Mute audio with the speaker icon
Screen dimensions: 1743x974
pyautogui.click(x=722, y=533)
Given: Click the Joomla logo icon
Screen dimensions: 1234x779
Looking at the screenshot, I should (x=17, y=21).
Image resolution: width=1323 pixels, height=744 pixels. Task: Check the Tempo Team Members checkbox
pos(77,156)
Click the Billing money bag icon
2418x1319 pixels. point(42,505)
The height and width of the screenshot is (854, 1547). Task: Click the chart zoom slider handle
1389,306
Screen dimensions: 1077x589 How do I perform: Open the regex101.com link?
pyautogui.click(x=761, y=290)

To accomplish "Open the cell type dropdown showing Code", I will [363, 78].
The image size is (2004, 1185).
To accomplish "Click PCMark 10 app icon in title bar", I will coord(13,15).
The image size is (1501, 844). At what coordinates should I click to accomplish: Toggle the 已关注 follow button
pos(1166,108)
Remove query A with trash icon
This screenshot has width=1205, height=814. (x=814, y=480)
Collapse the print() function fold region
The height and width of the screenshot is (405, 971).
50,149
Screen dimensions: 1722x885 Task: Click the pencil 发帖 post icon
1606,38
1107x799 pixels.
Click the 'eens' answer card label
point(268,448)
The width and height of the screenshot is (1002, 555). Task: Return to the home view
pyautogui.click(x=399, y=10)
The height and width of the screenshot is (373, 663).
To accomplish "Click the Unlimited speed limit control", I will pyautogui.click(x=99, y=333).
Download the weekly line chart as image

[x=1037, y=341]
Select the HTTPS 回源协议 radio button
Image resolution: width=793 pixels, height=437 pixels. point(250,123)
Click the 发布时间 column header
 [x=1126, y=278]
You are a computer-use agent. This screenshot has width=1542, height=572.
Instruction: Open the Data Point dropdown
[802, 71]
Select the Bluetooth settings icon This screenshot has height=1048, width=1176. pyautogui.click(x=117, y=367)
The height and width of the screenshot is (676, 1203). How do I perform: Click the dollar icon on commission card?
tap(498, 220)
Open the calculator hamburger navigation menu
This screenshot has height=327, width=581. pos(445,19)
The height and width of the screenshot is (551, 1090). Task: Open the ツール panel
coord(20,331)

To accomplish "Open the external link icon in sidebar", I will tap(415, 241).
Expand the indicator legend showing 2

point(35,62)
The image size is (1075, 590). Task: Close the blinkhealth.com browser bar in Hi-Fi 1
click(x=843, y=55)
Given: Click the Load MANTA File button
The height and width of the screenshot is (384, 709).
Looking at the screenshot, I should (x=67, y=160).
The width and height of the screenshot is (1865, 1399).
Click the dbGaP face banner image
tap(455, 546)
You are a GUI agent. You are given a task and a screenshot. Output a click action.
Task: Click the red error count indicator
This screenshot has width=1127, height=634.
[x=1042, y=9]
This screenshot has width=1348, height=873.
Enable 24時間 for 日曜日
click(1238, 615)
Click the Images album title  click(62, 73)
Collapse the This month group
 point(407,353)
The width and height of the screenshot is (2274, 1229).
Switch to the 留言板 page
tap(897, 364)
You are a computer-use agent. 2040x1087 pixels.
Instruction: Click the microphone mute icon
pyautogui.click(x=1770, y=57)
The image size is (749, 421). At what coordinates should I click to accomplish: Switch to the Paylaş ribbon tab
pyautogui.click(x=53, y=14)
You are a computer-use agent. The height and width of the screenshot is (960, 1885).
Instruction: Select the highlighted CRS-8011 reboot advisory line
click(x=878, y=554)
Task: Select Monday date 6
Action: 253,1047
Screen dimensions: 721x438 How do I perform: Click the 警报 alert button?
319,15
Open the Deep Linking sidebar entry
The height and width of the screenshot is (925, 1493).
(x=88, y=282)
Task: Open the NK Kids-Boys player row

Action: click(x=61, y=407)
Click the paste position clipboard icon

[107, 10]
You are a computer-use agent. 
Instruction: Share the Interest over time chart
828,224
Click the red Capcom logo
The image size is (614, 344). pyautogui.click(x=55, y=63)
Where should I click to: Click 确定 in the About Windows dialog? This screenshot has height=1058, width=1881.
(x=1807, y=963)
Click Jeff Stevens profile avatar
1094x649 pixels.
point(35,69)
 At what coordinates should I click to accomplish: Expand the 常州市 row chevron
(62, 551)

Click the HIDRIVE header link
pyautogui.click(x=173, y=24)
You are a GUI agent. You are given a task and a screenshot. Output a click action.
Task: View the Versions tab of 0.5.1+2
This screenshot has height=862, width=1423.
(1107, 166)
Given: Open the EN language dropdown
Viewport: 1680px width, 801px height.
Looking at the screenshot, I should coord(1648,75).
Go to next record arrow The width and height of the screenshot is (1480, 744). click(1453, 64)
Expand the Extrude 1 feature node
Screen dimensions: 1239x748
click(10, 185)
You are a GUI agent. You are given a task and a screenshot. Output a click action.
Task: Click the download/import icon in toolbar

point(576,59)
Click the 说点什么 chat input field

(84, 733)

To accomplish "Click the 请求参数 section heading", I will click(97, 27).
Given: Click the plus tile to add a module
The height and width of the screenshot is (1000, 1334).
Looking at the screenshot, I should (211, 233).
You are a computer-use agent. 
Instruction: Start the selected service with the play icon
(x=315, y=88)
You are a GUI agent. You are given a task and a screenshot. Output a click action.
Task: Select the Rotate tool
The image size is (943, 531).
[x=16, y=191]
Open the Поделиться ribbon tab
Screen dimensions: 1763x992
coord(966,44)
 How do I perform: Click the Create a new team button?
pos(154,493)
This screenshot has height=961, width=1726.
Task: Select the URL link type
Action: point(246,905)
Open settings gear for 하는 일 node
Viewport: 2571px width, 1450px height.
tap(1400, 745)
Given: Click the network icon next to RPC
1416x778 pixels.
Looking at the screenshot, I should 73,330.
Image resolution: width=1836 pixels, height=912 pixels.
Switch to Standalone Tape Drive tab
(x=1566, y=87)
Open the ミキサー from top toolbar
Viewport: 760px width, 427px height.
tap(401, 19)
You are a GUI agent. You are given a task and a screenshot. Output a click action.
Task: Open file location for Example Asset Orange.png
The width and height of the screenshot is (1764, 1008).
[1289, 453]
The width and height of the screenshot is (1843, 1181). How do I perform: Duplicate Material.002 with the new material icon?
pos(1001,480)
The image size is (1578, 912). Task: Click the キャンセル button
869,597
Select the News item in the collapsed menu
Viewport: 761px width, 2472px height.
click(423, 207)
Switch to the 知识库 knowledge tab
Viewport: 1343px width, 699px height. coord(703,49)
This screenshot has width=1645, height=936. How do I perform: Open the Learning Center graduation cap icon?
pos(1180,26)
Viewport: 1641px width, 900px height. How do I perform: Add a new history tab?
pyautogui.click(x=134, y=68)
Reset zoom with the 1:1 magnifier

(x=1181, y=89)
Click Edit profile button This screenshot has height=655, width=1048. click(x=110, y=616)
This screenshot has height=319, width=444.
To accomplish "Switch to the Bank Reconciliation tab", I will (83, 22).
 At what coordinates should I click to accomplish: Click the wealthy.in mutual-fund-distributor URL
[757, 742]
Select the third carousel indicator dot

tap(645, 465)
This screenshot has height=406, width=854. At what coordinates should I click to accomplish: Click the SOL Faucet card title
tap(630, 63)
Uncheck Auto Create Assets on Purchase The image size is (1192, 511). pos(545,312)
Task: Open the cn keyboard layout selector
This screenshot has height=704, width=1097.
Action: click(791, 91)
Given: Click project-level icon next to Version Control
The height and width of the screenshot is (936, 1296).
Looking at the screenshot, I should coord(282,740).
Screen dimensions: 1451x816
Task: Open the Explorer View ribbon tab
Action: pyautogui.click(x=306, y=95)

## Work instruction
All of the data shown above should be printed exactly as given.

## Answer to the problem
Mute audio with the speaker icon
Screen dimensions: 1743x974
pyautogui.click(x=722, y=533)
Given: Click the Joomla logo icon
Screen dimensions: 1234x779
Looking at the screenshot, I should (x=17, y=21).
Image resolution: width=1323 pixels, height=744 pixels. Task: Check the Tempo Team Members checkbox
pos(77,156)
Click the Billing money bag icon
2418x1319 pixels. point(42,505)
The height and width of the screenshot is (854, 1547). Task: Click the chart zoom slider handle
1389,306
Screen dimensions: 1077x589 How do I perform: Open the regex101.com link?
pyautogui.click(x=761, y=290)

To accomplish "Open the cell type dropdown showing Code", I will [363, 78].
The image size is (2004, 1185).
To accomplish "Click PCMark 10 app icon in title bar", I will coord(13,15).
The image size is (1501, 844). At what coordinates should I click to accomplish: Toggle the 已关注 follow button
pos(1166,108)
Remove query A with trash icon
This screenshot has width=1205, height=814. (x=814, y=480)
Collapse the print() function fold region
The height and width of the screenshot is (405, 971).
50,149
Screen dimensions: 1722x885 Task: Click the pencil 发帖 post icon
1606,38
1107x799 pixels.
Click the 'eens' answer card label
point(268,448)
The width and height of the screenshot is (1002, 555). Task: Return to the home view
pyautogui.click(x=399, y=10)
The height and width of the screenshot is (373, 663).
To accomplish "Click the Unlimited speed limit control", I will pyautogui.click(x=99, y=333).
Download the weekly line chart as image

[x=1037, y=341]
Select the HTTPS 回源协议 radio button
Image resolution: width=793 pixels, height=437 pixels. point(250,123)
Click the 发布时间 column header
 [x=1126, y=278]
You are a computer-use agent. This screenshot has width=1542, height=572.
Instruction: Open the Data Point dropdown
[802, 71]
Select the Bluetooth settings icon This screenshot has height=1048, width=1176. pyautogui.click(x=117, y=367)
The height and width of the screenshot is (676, 1203). How do I perform: Click the dollar icon on commission card?
tap(498, 220)
Open the calculator hamburger navigation menu
This screenshot has height=327, width=581. pos(445,19)
The height and width of the screenshot is (551, 1090). Task: Open the ツール panel
coord(20,331)

To accomplish "Open the external link icon in sidebar", I will tap(415, 241).
Expand the indicator legend showing 2

point(35,62)
The image size is (1075, 590). Task: Close the blinkhealth.com browser bar in Hi-Fi 1
click(x=843, y=55)
Given: Click the Load MANTA File button
The height and width of the screenshot is (384, 709).
Looking at the screenshot, I should (x=67, y=160).
The width and height of the screenshot is (1865, 1399).
Click the dbGaP face banner image
tap(455, 546)
You are a GUI agent. You are given a task and a screenshot. Output a click action.
Task: Click the red error count indicator
This screenshot has width=1127, height=634.
[x=1042, y=9]
This screenshot has width=1348, height=873.
Enable 24時間 for 日曜日
click(1238, 615)
Click the Images album title  click(62, 73)
Collapse the This month group
 point(407,353)
The width and height of the screenshot is (2274, 1229).
Switch to the 留言板 page
tap(897, 364)
You are a computer-use agent. 2040x1087 pixels.
Instruction: Click the microphone mute icon
pyautogui.click(x=1770, y=57)
The image size is (749, 421). At what coordinates should I click to accomplish: Switch to the Paylaş ribbon tab
pyautogui.click(x=53, y=14)
You are a computer-use agent. The height and width of the screenshot is (960, 1885).
Instruction: Select the highlighted CRS-8011 reboot advisory line
click(x=878, y=554)
Task: Select Monday date 6
Action: 253,1047
Screen dimensions: 721x438 How do I perform: Click the 警报 alert button?
319,15
Open the Deep Linking sidebar entry
The height and width of the screenshot is (925, 1493).
(x=88, y=282)
Task: Open the NK Kids-Boys player row

Action: click(x=61, y=407)
Click the paste position clipboard icon

[107, 10]
You are a computer-use agent. 
Instruction: Share the Interest over time chart
828,224
Click the red Capcom logo
The image size is (614, 344). pyautogui.click(x=55, y=63)
Where should I click to: Click 确定 in the About Windows dialog? This screenshot has height=1058, width=1881.
(x=1807, y=963)
Click Jeff Stevens profile avatar
1094x649 pixels.
point(35,69)
 At what coordinates should I click to accomplish: Expand the 常州市 row chevron
(62, 551)

Click the HIDRIVE header link
pyautogui.click(x=173, y=24)
You are a GUI agent. You are given a task and a screenshot. Output a click action.
Task: View the Versions tab of 0.5.1+2
This screenshot has height=862, width=1423.
(1107, 166)
Given: Open the EN language dropdown
Viewport: 1680px width, 801px height.
Looking at the screenshot, I should coord(1648,75).
Go to next record arrow The width and height of the screenshot is (1480, 744). click(1453, 64)
Expand the Extrude 1 feature node
Screen dimensions: 1239x748
click(10, 185)
You are a GUI agent. You are given a task and a screenshot. Output a click action.
Task: Click the download/import icon in toolbar

point(576,59)
Click the 说点什么 chat input field

(84, 733)

To accomplish "Click the 请求参数 section heading", I will click(97, 27).
Given: Click the plus tile to add a module
The height and width of the screenshot is (1000, 1334).
Looking at the screenshot, I should (211, 233).
You are a computer-use agent. 
Instruction: Start the selected service with the play icon
(x=315, y=88)
You are a GUI agent. You are given a task and a screenshot. Output a click action.
Task: Select the Rotate tool
The image size is (943, 531).
[x=16, y=191]
Open the Поделиться ribbon tab
Screen dimensions: 1763x992
coord(966,44)
 How do I perform: Click the Create a new team button?
pos(154,493)
This screenshot has height=961, width=1726.
Task: Select the URL link type
Action: point(246,905)
Open settings gear for 하는 일 node
Viewport: 2571px width, 1450px height.
tap(1400, 745)
Given: Click the network icon next to RPC
1416x778 pixels.
Looking at the screenshot, I should 73,330.
Image resolution: width=1836 pixels, height=912 pixels.
Switch to Standalone Tape Drive tab
(x=1566, y=87)
Open the ミキサー from top toolbar
Viewport: 760px width, 427px height.
tap(401, 19)
You are a GUI agent. You are given a task and a screenshot. Output a click action.
Task: Open file location for Example Asset Orange.png
The width and height of the screenshot is (1764, 1008).
[1289, 453]
The width and height of the screenshot is (1843, 1181). How do I perform: Duplicate Material.002 with the new material icon?
pos(1001,480)
The image size is (1578, 912). Task: Click the キャンセル button
869,597
Select the News item in the collapsed menu
Viewport: 761px width, 2472px height.
click(423, 207)
Switch to the 知识库 knowledge tab
Viewport: 1343px width, 699px height. coord(703,49)
This screenshot has width=1645, height=936. How do I perform: Open the Learning Center graduation cap icon?
pos(1180,26)
Viewport: 1641px width, 900px height. How do I perform: Add a new history tab?
pyautogui.click(x=134, y=68)
Reset zoom with the 1:1 magnifier

(x=1181, y=89)
Click Edit profile button This screenshot has height=655, width=1048. click(x=110, y=616)
This screenshot has height=319, width=444.
To accomplish "Switch to the Bank Reconciliation tab", I will (83, 22).
 At what coordinates should I click to accomplish: Click the wealthy.in mutual-fund-distributor URL
[757, 742]
Select the third carousel indicator dot

tap(645, 465)
This screenshot has height=406, width=854. At what coordinates should I click to accomplish: Click the SOL Faucet card title
tap(630, 63)
Uncheck Auto Create Assets on Purchase The image size is (1192, 511). pos(545,312)
Task: Open the cn keyboard layout selector
This screenshot has height=704, width=1097.
Action: click(791, 91)
Given: Click project-level icon next to Version Control
The height and width of the screenshot is (936, 1296).
Looking at the screenshot, I should coord(282,740).
Screen dimensions: 1451x816
Task: Open the Explorer View ribbon tab
Action: pyautogui.click(x=306, y=95)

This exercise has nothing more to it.